Ni siquiera Jonatán, el nasi, tan hábil siempre, supo sugerirle ninguna solución. Nuestros haberim quedaron sin saber qué decir frente a aquellas súbitas palabras del cabeza del Gran Consejo.
—Rogad —dijo Caifás— para que el Señor nos envíe su respuesta a través de mí…
Abrió los brazos, inclinó la cabeza y comenzó a recitar la fórmula de la profecía:
—¡Oh, Adonai, Sabaoth, Sekiná! Envíame tu señal, a mí, tu sumo sacerdote, al que te has dignado llamar a tu servicio. Envíame la señal y responde: ¿Es necesario, para el bien de tu nación escogida, que este hombre muera? Danos la señal. Pongo ahora mi mano dentro del sagrado hosen. Siento bajo mis dedos las dos piedras sagradas Urim y Tummim. No sé cuál es la negra ni cuál es la dorada. Pero que la que he cogido sea tu respuesta. Si es Urim, querrá decir que has contestado «no» a mi pregunta. Si es Tummim, es que has contestado «sí». ¡Oh, Adai, Sabaoth, Sekiná! ¡Siete veces santo! ¡Te invoco! ¡He escogido la piedra! ¡La saco ahora de la bolsa sagrada! He aquí la señal del Altísimo. ¡Mirad!

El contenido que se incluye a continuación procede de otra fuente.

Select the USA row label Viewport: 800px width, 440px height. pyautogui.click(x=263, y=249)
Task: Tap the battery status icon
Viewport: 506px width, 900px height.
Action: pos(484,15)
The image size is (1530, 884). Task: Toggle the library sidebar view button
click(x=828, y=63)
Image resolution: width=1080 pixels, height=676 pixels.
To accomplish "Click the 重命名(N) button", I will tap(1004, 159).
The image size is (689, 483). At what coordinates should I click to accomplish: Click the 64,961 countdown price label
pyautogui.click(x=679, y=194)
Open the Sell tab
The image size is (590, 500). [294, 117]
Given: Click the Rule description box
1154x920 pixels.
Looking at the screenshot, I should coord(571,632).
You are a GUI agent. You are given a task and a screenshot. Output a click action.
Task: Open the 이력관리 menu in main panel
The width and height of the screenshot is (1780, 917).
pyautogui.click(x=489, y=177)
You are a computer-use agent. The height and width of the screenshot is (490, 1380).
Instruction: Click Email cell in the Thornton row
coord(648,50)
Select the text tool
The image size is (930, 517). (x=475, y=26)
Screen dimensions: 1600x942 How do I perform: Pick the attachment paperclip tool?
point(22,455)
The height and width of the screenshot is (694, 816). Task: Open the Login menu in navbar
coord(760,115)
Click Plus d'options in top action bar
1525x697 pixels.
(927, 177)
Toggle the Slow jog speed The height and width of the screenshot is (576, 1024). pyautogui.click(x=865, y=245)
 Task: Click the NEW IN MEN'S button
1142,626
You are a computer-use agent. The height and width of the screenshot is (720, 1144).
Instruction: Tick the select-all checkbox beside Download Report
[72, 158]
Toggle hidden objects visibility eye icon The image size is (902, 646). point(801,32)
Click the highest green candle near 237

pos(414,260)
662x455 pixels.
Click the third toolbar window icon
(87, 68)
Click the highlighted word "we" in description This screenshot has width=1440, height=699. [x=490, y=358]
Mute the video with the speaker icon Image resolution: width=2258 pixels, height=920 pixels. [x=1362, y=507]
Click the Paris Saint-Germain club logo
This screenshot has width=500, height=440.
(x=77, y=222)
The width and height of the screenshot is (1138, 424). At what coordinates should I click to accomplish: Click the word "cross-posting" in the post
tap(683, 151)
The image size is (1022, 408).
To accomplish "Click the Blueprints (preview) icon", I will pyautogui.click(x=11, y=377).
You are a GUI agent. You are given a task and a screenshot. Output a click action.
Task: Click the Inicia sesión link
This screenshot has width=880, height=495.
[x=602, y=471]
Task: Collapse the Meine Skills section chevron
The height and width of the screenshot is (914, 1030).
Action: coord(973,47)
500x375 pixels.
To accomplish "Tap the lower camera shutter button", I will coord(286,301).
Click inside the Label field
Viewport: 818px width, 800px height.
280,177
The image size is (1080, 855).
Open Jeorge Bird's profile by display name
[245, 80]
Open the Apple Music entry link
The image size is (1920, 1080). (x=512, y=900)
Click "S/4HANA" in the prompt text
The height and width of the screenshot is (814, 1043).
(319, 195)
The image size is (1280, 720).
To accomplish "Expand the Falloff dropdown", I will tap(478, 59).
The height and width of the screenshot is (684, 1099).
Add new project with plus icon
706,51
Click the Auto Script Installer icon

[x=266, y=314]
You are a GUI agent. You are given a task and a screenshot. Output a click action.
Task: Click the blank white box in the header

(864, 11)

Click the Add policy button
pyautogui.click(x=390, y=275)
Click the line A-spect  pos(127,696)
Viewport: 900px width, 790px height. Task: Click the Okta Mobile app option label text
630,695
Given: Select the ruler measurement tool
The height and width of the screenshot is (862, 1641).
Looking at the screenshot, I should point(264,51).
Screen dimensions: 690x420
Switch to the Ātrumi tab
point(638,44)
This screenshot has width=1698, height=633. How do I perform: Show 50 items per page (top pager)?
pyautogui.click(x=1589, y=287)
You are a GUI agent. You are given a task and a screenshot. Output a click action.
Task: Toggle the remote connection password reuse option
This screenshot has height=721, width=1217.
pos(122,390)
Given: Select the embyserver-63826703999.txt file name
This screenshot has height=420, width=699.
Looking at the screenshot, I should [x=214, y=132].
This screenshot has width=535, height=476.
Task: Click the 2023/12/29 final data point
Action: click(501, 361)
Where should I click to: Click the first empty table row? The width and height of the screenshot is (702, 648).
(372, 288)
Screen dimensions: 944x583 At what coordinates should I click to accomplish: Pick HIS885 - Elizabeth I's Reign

Abrió su gordezuela mano; la gente se alzó de los bancos y rodeó al sacerdote.
—¡Tummim! ¡Tummim! —estallaran de pronto los gritos de todos. Me quedé anonadado—. ¡Tummim!, oía a mi lado ¡El Señor lo ha dicho! ¡Él ha de morir!
¿Qué significa esto, Justo? Contéstame pronto, ¿qué puede significar esta profecía? ¿Es cierto que ha de morir? ¡Qué insospechadas consecuencias ha traído aquella resurrección! En seguida avisé a Lázaro y le mandé decir que previniera al Maestro. Nuestras haberim siguen pensando en la manera de prenderle. En todas las sinagogas se ha leído la orden de entregarle. Y mientras tanto él sigue, como si nada, en Betania. Y Lázaro me invita a que vaya…
Pero iré a pesar de todo… En cuanto vuelva, te escribiré. Pero tú, sin esperar mi carta, contéstame qué piensas de todo esto.